Eleven months after the Taliban’s return to power by toppling the republic government, the leadership of the group is facing intense rifts that have “increased recently” and have led to verbal and armed clashes between its fighters in various parts of the country, two sources aware of the matter said.

A source, who was a key member of the Taliban’s military commission for various provinces, told Amu TV that the rifts are “increasing” among the Taliban and that the group has changed into three clusters.

The source said that the first cluster is those under the first deputy prime minister of Taliban, Mullah Abdul Ghani Baradar, and are those who attended the peace process with the US. Those under this cluster are moderate Taliban, the source said.

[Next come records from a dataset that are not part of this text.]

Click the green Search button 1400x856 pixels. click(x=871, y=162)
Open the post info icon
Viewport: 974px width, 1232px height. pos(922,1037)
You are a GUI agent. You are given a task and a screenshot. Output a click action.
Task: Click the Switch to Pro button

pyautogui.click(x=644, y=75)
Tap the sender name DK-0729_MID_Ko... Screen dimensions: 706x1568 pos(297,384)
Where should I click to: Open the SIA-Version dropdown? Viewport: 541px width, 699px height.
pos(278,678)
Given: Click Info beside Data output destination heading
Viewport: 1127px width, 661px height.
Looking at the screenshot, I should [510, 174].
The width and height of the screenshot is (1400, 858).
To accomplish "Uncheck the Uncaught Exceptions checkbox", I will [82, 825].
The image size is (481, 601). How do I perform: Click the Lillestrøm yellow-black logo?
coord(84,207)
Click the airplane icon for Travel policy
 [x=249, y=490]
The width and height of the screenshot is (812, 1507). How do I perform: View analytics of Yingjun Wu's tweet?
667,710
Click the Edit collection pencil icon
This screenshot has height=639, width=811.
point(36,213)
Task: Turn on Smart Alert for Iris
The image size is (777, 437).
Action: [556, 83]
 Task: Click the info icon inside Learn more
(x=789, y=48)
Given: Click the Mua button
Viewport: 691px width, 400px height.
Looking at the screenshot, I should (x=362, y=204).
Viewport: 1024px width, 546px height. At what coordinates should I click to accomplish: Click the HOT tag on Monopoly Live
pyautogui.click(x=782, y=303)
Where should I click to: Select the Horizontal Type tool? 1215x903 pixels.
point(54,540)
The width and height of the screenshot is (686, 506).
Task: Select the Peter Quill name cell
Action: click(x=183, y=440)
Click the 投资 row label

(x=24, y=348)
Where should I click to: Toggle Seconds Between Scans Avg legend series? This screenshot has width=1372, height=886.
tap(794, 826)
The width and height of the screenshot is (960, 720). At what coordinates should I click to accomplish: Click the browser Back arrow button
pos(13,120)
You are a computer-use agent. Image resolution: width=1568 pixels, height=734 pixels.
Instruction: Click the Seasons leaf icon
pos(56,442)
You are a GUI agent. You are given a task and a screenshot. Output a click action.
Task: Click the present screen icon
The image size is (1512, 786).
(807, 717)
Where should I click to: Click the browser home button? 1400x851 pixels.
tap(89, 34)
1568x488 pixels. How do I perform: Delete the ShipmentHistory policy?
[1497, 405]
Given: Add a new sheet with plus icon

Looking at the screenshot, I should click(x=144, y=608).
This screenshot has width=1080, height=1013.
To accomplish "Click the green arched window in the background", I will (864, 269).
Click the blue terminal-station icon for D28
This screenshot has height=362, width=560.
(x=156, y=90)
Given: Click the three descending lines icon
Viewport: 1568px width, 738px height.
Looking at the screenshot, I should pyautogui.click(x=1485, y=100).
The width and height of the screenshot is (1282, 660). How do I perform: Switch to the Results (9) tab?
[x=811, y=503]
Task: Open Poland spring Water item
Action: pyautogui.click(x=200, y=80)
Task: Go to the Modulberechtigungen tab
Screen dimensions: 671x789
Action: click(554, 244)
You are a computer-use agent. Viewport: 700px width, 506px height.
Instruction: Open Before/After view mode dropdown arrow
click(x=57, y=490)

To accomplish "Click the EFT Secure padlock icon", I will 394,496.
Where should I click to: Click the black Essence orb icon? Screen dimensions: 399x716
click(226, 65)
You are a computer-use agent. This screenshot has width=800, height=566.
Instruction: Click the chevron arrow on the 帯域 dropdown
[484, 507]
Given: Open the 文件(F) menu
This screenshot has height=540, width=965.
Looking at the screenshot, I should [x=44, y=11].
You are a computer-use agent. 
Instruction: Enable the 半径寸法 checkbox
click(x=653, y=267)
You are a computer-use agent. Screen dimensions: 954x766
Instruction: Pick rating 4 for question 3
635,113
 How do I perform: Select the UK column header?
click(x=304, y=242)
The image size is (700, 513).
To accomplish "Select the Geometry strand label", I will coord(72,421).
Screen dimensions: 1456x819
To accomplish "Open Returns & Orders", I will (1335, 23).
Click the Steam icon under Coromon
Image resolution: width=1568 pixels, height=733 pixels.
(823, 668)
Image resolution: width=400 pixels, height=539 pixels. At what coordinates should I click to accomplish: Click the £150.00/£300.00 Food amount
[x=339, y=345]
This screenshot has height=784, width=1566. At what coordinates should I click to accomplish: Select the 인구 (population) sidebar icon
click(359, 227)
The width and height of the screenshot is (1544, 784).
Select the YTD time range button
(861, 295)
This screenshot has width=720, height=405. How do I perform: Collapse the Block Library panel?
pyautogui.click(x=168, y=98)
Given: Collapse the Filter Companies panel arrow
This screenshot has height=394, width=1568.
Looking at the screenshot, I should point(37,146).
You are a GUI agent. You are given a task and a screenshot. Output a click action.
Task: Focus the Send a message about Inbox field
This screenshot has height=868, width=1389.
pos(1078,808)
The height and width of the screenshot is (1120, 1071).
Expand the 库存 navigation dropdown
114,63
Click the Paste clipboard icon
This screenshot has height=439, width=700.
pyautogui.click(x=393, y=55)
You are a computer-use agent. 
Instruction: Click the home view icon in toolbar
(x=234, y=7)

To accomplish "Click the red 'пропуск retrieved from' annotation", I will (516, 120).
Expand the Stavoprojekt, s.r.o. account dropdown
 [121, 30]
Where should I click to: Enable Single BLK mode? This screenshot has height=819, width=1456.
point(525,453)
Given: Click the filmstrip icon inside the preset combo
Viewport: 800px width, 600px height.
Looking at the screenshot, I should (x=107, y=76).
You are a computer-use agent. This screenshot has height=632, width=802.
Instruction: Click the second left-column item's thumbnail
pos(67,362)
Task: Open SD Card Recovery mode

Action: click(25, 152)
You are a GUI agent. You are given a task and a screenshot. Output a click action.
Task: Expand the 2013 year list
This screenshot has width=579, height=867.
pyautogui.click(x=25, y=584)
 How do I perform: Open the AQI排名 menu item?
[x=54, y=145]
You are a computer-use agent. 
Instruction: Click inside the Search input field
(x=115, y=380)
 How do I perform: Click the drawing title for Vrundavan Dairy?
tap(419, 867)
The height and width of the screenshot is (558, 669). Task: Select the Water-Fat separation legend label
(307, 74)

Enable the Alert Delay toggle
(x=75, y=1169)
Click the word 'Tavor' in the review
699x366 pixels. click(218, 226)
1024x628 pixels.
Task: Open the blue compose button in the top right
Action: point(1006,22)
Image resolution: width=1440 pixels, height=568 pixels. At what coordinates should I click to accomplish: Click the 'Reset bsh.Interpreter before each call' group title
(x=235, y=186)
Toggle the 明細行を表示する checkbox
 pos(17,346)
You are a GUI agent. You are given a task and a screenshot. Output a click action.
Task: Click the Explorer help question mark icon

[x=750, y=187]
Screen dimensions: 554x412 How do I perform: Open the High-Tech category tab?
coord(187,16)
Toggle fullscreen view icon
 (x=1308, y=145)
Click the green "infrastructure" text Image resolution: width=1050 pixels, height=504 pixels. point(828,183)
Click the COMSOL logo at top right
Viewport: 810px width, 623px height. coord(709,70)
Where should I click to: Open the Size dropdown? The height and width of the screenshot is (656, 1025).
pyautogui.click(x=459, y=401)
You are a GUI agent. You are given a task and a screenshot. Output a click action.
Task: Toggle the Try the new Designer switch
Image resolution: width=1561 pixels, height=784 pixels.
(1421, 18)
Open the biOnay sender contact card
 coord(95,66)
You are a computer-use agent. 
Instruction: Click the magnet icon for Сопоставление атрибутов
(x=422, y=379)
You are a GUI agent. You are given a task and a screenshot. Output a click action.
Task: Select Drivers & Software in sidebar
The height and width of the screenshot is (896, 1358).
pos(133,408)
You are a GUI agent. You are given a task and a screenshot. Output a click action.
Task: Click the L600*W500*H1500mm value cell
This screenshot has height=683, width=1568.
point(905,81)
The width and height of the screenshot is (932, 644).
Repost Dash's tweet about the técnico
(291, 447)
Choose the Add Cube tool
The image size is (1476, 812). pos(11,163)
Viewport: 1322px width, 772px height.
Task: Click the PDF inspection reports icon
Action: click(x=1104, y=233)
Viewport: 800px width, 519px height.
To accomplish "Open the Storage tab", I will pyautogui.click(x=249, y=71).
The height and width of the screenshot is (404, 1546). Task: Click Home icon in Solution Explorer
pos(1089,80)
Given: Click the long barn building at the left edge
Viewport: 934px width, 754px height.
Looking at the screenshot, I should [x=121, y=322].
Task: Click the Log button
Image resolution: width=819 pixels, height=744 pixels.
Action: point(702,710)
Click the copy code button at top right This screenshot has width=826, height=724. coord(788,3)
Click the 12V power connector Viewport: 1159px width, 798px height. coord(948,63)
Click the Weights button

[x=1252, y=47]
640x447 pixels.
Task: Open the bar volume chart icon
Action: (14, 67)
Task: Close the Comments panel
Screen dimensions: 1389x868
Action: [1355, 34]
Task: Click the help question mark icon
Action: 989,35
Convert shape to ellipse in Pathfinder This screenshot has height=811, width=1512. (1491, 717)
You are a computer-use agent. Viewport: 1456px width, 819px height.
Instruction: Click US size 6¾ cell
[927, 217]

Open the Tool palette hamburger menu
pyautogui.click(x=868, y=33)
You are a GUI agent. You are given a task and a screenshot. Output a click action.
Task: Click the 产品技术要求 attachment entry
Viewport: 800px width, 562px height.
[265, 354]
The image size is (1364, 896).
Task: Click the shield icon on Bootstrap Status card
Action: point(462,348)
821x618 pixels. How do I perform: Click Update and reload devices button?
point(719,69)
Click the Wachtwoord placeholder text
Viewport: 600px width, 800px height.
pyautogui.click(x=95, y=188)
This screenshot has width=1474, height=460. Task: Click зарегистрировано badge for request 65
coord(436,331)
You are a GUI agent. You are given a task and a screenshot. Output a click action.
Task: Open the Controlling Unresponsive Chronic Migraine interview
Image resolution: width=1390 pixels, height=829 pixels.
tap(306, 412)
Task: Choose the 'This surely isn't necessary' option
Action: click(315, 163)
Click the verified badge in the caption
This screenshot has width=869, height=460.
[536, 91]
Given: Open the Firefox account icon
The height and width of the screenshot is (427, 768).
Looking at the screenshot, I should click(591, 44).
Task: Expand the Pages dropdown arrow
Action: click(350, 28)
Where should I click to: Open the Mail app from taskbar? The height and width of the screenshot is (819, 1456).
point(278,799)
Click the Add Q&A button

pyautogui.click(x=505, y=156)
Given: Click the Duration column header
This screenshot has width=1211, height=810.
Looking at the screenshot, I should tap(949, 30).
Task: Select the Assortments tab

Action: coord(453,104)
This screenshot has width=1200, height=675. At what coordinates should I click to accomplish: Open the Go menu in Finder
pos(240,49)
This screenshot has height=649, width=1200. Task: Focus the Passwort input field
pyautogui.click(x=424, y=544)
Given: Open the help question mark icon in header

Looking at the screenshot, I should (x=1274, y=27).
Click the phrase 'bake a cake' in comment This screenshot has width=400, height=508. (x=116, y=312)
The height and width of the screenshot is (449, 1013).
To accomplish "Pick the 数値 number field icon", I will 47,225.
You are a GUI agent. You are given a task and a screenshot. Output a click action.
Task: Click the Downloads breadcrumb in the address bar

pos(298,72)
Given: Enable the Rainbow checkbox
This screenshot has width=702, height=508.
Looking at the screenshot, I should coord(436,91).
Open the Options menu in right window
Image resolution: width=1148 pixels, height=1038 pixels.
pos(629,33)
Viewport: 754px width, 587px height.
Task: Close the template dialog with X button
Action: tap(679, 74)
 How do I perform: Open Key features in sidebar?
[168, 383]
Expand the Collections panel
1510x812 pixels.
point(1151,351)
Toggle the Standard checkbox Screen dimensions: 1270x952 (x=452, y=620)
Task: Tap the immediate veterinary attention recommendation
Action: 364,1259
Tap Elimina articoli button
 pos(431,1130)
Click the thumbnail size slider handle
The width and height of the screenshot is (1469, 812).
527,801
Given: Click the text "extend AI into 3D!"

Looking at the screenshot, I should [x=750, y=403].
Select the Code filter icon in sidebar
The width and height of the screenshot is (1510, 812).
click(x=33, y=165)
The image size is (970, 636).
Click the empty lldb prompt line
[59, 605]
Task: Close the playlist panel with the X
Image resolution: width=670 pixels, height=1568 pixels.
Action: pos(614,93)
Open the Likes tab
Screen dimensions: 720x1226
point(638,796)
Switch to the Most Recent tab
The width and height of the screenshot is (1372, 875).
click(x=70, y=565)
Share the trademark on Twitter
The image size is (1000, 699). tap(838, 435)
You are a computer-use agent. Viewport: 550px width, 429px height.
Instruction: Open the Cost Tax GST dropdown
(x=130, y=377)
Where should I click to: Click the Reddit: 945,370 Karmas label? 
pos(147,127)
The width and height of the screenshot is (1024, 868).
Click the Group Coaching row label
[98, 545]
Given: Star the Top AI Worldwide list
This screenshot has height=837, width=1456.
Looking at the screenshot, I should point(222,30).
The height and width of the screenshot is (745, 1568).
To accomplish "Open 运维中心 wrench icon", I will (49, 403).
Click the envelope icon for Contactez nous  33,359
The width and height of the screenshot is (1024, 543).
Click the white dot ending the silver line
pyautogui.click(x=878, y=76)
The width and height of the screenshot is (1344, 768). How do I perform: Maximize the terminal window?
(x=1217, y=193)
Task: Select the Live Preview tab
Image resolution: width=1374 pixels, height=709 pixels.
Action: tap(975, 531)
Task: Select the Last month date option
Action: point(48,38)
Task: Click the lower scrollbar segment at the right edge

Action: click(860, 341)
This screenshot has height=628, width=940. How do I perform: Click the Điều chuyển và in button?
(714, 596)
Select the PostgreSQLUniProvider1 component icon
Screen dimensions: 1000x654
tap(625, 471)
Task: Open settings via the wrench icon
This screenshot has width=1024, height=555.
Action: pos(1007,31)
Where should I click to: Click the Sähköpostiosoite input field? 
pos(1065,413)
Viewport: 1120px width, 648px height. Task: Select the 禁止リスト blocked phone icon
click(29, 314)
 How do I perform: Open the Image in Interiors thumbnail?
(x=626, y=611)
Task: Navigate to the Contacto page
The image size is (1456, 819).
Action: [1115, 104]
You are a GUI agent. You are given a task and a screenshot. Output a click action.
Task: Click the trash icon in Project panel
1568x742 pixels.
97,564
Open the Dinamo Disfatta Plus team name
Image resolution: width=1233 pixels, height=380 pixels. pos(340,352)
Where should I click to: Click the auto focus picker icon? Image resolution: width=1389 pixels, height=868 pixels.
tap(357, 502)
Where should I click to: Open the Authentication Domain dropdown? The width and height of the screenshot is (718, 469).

The second cluster, the source said, is led by Mullah Mohammad Yaqub, the interior minister of the group and son of the Taliban’s founder leader Mullah Omar. Individuals under this faction are those who have mostly attended fighting.

The third faction, the source said, is that of the Haqqani network, which is led by the Taliban’s defense minister Sirajuddin Haqqani.

“The rifts in Islamic emirate (Taliban) have increased. Everyone has set an assignment for themselves,” the source said. “The presence of the Haqqani network in the Islamic emirate has created many issues, and if this continues, the (Taliban) government will be separated and analyzed and we’re really concerned about this situation.”

Two incidents in a week

At least two incidents have happened this week that analysts say are the consequences of the Taliban leadership’s rifts on their lower ranks, especially in the central parts of Afghanistan.

Leaked audio from the Taliban’s former security chief for Panjshir, Hamid Khurasani, who is a Tajik commander, on Tuesday shows that three of his fighters have been arrested by Pashtun Taliban from Helmand for wearing the traditional hat of “pakol.”

In the 7-minute audio, Khurasani asks Taliban leaders, especially Mullah Yaqub and Haqqani to release his fighters from prison while criticizing the unjustified treatment in Taliban ranks.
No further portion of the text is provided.